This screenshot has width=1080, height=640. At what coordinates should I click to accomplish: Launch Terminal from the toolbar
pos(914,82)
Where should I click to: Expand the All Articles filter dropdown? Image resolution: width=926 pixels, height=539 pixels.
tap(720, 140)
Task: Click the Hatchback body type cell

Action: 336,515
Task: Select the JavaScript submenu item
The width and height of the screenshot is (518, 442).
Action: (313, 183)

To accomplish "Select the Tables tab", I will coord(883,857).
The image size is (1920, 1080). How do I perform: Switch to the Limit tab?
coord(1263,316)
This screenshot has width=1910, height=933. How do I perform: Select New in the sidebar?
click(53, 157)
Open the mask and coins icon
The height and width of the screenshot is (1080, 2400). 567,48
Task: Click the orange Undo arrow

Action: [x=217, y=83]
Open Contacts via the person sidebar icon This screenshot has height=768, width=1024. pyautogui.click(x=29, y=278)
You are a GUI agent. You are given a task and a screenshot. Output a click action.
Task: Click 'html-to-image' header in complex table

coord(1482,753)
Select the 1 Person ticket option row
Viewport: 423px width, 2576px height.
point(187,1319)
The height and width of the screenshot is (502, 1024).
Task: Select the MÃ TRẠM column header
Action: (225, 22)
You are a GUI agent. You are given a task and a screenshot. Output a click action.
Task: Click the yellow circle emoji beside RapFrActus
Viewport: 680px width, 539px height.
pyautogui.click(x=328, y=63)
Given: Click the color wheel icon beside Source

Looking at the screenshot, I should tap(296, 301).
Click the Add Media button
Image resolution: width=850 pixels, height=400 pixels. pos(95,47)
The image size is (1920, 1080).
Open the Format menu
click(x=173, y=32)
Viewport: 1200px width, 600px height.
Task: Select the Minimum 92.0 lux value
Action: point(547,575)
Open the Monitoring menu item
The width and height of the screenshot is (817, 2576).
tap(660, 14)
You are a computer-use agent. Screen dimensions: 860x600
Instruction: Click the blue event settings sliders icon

**Brief:**
Update all the items above by replacing "GUI agent" with "screen agent" and leaving everything else unchanged.

**Answer for this exercise:**
This screenshot has width=1080, height=640. At what coordinates should I click to accomplish: Launch Terminal from the toolbar
pos(914,82)
Where should I click to: Expand the All Articles filter dropdown? Image resolution: width=926 pixels, height=539 pixels.
tap(720, 140)
Task: Click the Hatchback body type cell

Action: 336,515
Task: Select the JavaScript submenu item
The width and height of the screenshot is (518, 442).
Action: (313, 183)

To accomplish "Select the Tables tab", I will coord(883,857).
The image size is (1920, 1080). How do I perform: Switch to the Limit tab?
coord(1263,316)
This screenshot has width=1910, height=933. How do I perform: Select New in the sidebar?
click(53, 157)
Open the mask and coins icon
The height and width of the screenshot is (1080, 2400). 567,48
Task: Click the orange Undo arrow

Action: [x=217, y=83]
Open Contacts via the person sidebar icon This screenshot has height=768, width=1024. pyautogui.click(x=29, y=278)
You are a screen agent. You are given a task and a screenshot. Output a click action.
Task: Click 'html-to-image' header in complex table

coord(1482,753)
Select the 1 Person ticket option row
Viewport: 423px width, 2576px height.
point(187,1319)
The height and width of the screenshot is (502, 1024).
Task: Select the MÃ TRẠM column header
Action: (225, 22)
You are a screen agent. You are given a task and a screenshot. Output a click action.
Task: Click the yellow circle emoji beside RapFrActus
Viewport: 680px width, 539px height.
pyautogui.click(x=328, y=63)
Given: Click the color wheel icon beside Source

Looking at the screenshot, I should tap(296, 301).
Click the Add Media button
Image resolution: width=850 pixels, height=400 pixels. pos(95,47)
The image size is (1920, 1080).
Open the Format menu
click(x=173, y=32)
Viewport: 1200px width, 600px height.
Task: Select the Minimum 92.0 lux value
Action: point(547,575)
Open the Monitoring menu item
The width and height of the screenshot is (817, 2576).
tap(660, 14)
You are a computer-use agent. Screen dimensions: 860x600
Instruction: Click the blue event settings sliders icon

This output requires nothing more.